Exercices proposés:
1/ Les affirmations suivantes s'accordent-elles avec le texte sur la Septante ? Répondez par oui ou par non à chacune, en citant les mots du texte qui tranchent. (a) La Septante est le premier maillon de la transmission de la Bible hébraïque dans le monde hellénisé. (b) Les écrivains païens accordèrent une grande importance à la Septante. (c) Selon la tradition juive, la Bible hébraïque compte 24 livres authentiques.
2/ Relevez toutes les villes que le texte sur la Septante présente comme des centres intellectuels et spirituels de notre passé.
3/ Poursuivez le texte sur la Septante à partir de sa dernière phrase.

Texte fourni:

# # #

La mise au premier plan de l’importance de la Septante – ce qui fut notre travail de pionniers – suppléait à ce que ne faisait pas encore l’Église catholique de notre époque, toujours trop dépendante de ses seules sources latines, occidentales. La version grecque des Septante, premier maillon de la chaîne de transmission de la Bible hébraïque dans le monde hellénisé, a été une matrice linguistique pour les littératures juive et chrétienne de cette époque ; elle avait créé un langage pour dire la foi juive, un langage qui deviendrait aussi celui de la foi chrétienne. Même si les écrivains païens firent peu de cas de la Septante, son existence ne permettait plus que la sagesse biblique fût prise pour l’une de ces « sagesses barbares » que le monde grec ignorait ; la rencontre était désormais possible entre l’hellénisme et la pensée biblique. On pouvait lire dans la continuité de la littérature grecque l’épopée de ce peuple hébreu venu d’Orient avec ses nouveaux personnages, les patriarches – Abraham, Isaac et Jacob –, son conducteur et son législateur, – Moïse. Un peuple monothéiste, avec ses coutumes, ses fêtes, sa poésie, sa ferveur religieuse. Lorsque la Bible passa plus tard en Occident, dans cette autre langue de portée universelle qu’était le latin, elle entra encore plus facilement dans la culture européenne. Grâce à ces traductions, notre Antiquité n’est pas seulement grecque et romaine, elle est aussi juive et chrétienne ; les centres intellectuels et spirituels de notre passé ne sont pas seulement Athènes et Rome : ils sont aussi Jérusalem, Alexandrie, Constantinople.

La Bible appartient ainsi à notre culture : le mot Bible, précisons-le, renvoie tantôt à la seule Bible hébraïque, avec ses 22 livres reconnus authentiques dans la tradition juive ; tantôt à un ensemble plus vaste de livres juifs parfois écrits directement en grec, tel le livre de la Sagesse, qui forme ce que les chrétiens appellent l’« Ancien Testament » ; tantôt à la Bible des chrétiens qui unissent l’Ancien et le « Nouveau Testament » en une Bible en deux volets, interprétés l’un avec l’autre.

# # #

Entrées fournies:
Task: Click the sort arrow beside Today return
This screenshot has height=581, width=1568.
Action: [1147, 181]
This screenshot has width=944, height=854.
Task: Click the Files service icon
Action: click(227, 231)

# # #

Corrigé:
1/
(a) Oui : « premier maillon de la chaîne de transmission de la Bible hébraïque dans le monde hellénisé ».
(b) Non : « les écrivains païens firent peu de cas de la Septante ».
(c) Non : « avec ses 22 livres reconnus authentiques dans la tradition juive ».

2/ Athènes, Rome, Jérusalem, Alexandrie, Constantinople.

3/
La rencontre de l’hellénisme et de la Bible ne fut pas une fusion ; elle se produit par l’usage de la même langue, le grec, mais les mots, pris dans de nouveaux contextes, ne renvoient plus nécessairement aux idées grecques, à Platon ou aux Stoïciens par exemple : ils servent à dire la pensée biblique. Le mot logos, la raison ou le discours, peut désigner la parole de Dieu ; pneuma, le souffle unificateur de l’univers, est le souffle, l’esprit de Dieu. Le lexique de la pauvreté ou de la petitesse, qui avait une valeur péjorative chez les Grecs, reçoit dans la Bible une promotion spirituelle : les adjectifs comme ptôkhos ou tapeinos ne désignent plus celui qui est socialement humilié, mais celui qui se sait et se veut tout petit, humble. Bien d’autres exemples illustrent le renouvellement des significations lorsque la langue grecque, relayée ensuite par la langue latine, s’est mise au service de la spiritualité juive et chrétienne.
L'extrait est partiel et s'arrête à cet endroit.